*** Data to process

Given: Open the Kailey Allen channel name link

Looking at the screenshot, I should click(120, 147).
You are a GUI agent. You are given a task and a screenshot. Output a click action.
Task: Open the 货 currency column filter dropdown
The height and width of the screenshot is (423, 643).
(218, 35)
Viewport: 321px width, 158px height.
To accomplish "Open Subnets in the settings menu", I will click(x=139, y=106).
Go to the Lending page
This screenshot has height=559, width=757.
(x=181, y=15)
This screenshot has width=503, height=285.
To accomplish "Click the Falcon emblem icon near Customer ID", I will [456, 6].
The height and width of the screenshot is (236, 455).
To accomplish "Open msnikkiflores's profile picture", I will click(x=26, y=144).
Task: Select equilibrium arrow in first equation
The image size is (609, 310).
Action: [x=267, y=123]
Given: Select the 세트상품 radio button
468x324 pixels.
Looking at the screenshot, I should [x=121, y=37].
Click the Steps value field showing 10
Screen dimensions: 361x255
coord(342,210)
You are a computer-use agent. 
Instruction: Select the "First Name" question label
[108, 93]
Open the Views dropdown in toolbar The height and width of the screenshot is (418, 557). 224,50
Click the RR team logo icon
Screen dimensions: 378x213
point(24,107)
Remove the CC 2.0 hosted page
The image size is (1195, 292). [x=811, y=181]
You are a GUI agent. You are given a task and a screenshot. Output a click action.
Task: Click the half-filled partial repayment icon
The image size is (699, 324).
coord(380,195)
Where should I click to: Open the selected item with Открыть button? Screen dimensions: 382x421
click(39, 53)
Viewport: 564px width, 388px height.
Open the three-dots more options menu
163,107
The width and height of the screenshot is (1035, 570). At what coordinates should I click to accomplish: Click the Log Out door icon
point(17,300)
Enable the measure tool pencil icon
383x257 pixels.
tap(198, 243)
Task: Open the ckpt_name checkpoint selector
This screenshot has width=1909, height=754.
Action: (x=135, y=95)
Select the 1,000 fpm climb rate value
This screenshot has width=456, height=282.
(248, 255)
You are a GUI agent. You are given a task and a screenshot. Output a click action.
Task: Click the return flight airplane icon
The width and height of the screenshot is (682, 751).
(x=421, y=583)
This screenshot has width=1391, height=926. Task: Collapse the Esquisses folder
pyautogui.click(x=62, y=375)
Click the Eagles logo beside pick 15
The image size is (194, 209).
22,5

******

# Problem to work on:
Return all lines from the data that include the string "will".

# Finished exercise:
To accomplish "Open Subnets in the settings menu", I will click(x=139, y=106).
To accomplish "Click the Falcon emblem icon near Customer ID", I will [456, 6].
To accomplish "Open msnikkiflores's profile picture", I will click(x=26, y=144).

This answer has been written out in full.